Josef gave a fairly detailed answer upthread:
https://lists.fedoraproject.org/archives/list/devel@xxxxxxxxxxxxxxxxxxxxxxx/message/F5FYHGND4DHLN5R5ZIT2DF3VYI6TIAUR/

However, I'll give some of my own color on this, as well. I have not
personally experienced this issue on any of my systems in the past
three years. I experienced it a couple of times when I first started
out using it in 2014~2015, but it's not been a problem for me since.

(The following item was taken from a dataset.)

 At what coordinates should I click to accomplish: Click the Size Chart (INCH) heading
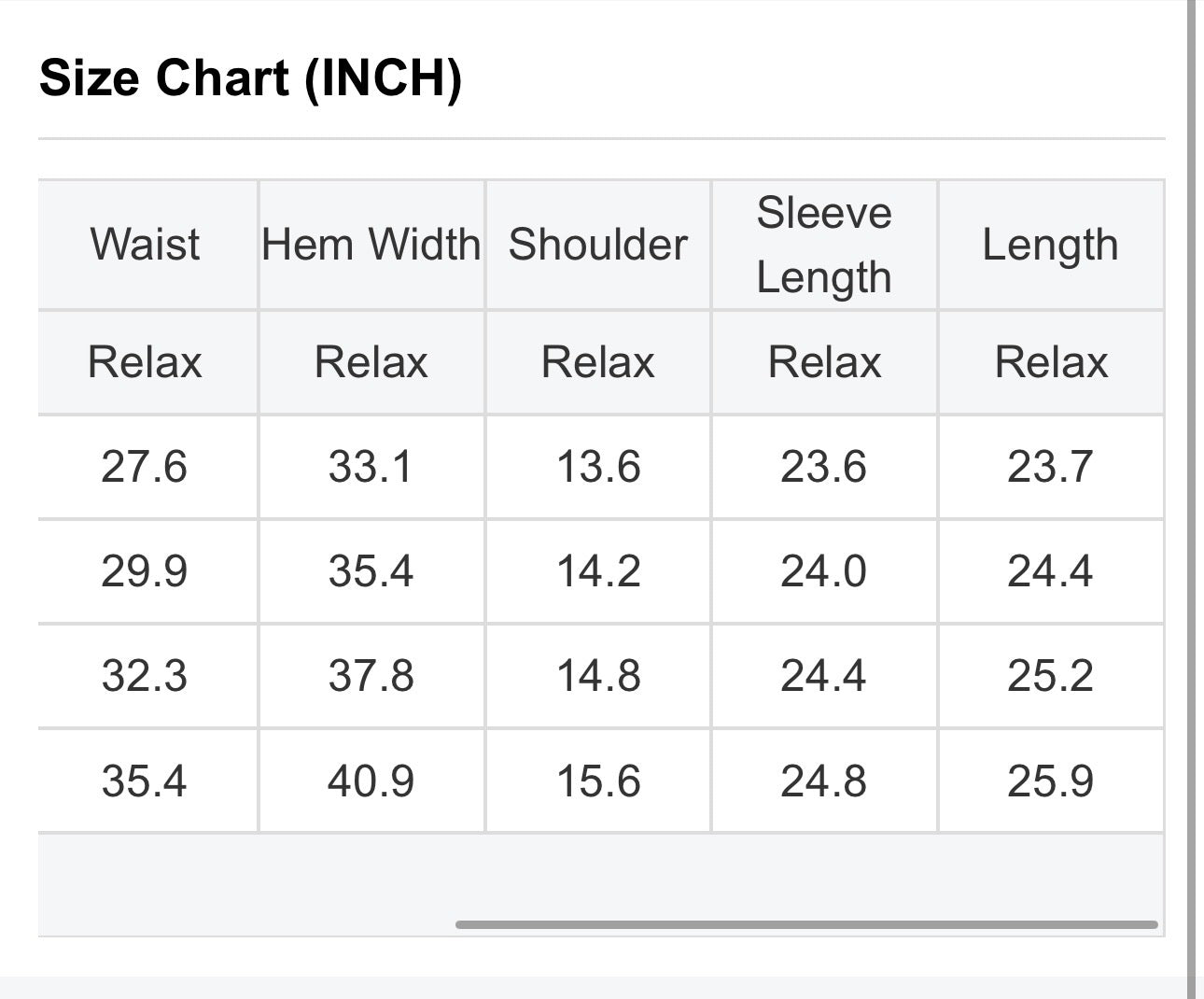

We could stand to have some improved documentation here, and I hope
this is something we can build up to support our user community. I'm
sure there's some documentation from our friends at openSUSE that we
can borrow as well.

> I'm pretty neutral on this... I run a bunch of RHEL/CentOS systems, so I
> tend to stick close to that on my Fedora systems (so I'd probably stick
> with ext4/xfs on LVM myself).  I remember when btrfs was going to be the
> one FS to rule them all, but then had issues, and specific weird cases
> (like with VM images IIRC at one point), and kind of fell of my map
> then.  That is not intended as a criticism - filesystems are complex,
> and developing them hard... I think some of the reputation came from
> some people pushing btrfs before it was really ready.
>

I absolutely agree. I've often wondered if Btrfs would have a better
reputation if it was developed for a few years behind closed doors
before being unveiled. I think the way people perceive the filesysetm
would be very different then.

Thankfully, I think today we're in a very good place with Btrfs
upstream, and having Josef (an upstream Btrfs developer) helping drive
this in Fedora makes me very confident in this change.



-- 
真実はいつも一つ!/ Always, there's only one truth!